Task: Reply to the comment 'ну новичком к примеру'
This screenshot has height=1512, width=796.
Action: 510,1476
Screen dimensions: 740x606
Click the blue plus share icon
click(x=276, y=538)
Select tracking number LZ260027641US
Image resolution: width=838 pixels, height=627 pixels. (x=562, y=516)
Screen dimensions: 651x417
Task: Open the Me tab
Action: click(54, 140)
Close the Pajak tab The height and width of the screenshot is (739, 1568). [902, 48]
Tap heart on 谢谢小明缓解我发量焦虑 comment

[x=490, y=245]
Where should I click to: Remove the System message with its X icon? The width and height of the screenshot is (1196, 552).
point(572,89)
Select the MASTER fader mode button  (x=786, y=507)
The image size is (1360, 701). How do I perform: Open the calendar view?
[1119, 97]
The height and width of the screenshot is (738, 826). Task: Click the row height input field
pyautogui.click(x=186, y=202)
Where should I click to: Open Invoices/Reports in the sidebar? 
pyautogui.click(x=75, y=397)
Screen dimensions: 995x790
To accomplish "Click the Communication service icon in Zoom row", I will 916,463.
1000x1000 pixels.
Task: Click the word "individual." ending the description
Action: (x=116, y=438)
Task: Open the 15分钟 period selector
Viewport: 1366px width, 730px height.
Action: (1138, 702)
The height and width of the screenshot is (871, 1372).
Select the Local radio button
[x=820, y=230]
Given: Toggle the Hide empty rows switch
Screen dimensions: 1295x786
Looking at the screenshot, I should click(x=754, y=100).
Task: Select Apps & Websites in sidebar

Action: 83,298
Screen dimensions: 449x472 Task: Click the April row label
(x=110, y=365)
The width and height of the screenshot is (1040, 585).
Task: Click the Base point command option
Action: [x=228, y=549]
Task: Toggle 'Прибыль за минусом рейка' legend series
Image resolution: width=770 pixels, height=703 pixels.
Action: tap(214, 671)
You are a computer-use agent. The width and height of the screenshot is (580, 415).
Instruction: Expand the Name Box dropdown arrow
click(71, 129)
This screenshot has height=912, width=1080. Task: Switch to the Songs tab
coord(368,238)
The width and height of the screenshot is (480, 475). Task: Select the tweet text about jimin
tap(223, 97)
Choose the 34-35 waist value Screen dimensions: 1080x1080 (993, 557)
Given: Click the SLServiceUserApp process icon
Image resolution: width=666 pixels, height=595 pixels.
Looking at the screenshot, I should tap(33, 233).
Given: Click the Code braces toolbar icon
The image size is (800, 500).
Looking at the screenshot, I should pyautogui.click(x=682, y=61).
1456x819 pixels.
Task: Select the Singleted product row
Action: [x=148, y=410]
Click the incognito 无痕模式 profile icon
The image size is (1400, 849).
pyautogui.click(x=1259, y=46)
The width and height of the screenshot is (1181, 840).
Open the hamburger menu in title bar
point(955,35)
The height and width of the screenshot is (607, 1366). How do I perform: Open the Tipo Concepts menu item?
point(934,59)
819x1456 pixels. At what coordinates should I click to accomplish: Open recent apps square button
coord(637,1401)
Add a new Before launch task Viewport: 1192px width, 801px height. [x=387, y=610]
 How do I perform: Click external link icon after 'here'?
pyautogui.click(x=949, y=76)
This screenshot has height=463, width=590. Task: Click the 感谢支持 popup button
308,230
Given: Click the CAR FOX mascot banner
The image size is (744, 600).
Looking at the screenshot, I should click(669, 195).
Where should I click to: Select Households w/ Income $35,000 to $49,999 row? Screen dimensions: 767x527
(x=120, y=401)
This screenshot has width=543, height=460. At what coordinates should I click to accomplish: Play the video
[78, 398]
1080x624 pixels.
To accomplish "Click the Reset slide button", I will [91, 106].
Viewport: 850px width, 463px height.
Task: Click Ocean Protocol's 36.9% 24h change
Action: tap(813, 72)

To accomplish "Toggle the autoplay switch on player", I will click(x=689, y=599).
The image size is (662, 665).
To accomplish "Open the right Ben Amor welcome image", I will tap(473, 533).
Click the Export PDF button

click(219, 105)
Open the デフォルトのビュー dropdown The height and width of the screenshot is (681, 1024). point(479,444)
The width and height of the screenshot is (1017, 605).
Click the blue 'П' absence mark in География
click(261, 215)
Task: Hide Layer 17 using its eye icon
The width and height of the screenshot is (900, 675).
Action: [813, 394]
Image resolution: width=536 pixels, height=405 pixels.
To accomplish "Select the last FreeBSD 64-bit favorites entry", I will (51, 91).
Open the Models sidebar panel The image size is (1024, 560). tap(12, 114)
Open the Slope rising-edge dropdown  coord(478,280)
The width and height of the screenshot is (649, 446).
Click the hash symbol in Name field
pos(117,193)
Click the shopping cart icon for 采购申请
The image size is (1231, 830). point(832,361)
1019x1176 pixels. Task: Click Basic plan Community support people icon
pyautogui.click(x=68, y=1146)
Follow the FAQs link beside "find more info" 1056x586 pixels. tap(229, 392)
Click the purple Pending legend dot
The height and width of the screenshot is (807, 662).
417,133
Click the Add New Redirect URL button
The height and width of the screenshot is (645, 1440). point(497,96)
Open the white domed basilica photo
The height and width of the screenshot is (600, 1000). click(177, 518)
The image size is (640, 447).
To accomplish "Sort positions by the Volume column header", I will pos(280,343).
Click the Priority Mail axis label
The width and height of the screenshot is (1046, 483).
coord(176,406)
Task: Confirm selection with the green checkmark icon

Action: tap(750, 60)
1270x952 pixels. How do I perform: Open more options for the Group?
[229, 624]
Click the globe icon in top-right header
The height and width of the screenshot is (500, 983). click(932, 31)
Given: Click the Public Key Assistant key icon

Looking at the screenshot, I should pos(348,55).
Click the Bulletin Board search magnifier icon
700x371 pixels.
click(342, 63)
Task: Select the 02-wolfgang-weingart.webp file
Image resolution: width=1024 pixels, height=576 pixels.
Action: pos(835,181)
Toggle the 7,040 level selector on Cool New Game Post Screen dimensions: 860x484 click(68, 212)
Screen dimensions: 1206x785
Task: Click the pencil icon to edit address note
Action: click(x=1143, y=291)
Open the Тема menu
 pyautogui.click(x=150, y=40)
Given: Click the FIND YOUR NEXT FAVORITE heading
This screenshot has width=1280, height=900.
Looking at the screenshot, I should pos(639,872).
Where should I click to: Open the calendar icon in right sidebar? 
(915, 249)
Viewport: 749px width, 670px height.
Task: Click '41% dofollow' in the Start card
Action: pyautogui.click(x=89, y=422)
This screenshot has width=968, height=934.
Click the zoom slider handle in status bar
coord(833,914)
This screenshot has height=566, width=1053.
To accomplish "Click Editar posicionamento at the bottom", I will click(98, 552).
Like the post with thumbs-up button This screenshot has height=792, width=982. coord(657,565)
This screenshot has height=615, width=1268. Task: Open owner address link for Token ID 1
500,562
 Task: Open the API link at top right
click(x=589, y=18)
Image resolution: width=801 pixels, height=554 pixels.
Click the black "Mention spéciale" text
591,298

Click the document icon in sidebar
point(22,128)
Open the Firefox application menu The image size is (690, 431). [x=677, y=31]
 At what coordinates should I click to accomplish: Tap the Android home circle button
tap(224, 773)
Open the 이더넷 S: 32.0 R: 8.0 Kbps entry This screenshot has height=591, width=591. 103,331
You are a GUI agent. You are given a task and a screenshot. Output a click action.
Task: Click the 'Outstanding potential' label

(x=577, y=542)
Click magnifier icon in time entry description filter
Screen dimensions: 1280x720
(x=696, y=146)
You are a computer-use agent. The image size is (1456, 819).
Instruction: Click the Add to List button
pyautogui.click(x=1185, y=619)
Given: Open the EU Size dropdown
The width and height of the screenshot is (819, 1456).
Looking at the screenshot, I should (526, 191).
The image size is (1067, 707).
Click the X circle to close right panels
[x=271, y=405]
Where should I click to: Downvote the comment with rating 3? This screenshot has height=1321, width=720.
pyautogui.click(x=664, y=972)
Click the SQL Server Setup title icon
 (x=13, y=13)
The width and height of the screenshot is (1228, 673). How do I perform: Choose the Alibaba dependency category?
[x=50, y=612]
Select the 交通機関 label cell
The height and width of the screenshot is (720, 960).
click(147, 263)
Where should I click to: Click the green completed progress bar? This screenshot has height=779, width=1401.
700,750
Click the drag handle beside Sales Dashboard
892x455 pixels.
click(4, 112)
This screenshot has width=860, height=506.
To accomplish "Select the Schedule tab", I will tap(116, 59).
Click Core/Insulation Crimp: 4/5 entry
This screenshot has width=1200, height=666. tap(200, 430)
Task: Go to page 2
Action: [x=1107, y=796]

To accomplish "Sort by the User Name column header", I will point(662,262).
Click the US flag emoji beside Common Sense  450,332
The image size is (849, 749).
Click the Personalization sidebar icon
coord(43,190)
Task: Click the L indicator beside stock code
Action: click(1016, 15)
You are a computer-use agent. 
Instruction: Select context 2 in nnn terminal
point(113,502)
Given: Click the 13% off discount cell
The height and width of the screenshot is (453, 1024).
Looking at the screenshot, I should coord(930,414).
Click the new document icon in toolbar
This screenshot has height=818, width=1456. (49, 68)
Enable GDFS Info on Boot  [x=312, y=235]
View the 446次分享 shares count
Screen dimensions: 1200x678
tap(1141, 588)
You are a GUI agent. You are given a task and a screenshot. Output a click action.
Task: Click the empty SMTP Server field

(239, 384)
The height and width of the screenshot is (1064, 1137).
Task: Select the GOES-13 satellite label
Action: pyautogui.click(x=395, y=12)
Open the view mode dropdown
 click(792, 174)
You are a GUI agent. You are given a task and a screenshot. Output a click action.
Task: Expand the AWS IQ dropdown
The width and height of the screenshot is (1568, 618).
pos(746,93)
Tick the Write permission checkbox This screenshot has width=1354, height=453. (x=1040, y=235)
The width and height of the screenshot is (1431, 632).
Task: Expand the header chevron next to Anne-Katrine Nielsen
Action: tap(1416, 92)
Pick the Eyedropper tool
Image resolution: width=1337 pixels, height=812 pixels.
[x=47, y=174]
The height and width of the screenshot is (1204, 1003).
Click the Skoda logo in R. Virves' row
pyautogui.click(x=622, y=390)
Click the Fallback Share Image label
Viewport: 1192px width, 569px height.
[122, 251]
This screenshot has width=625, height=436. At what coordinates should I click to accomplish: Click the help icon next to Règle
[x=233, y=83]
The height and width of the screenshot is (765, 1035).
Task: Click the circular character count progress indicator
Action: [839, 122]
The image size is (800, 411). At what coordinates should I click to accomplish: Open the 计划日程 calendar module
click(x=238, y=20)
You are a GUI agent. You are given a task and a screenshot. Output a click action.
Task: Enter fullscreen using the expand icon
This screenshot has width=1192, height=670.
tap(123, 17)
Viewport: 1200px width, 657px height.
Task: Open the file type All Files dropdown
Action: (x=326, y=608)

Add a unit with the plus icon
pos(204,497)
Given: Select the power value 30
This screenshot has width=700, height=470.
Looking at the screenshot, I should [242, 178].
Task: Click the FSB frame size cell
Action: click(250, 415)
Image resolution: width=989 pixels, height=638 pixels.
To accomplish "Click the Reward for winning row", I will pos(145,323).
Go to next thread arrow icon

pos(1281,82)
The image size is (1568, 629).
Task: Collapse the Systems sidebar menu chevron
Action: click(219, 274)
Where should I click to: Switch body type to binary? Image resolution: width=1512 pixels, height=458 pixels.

• What the task requires:
Determine how many lines of the data above contain the string "value", and answer with the number only.

• Exercise output:
2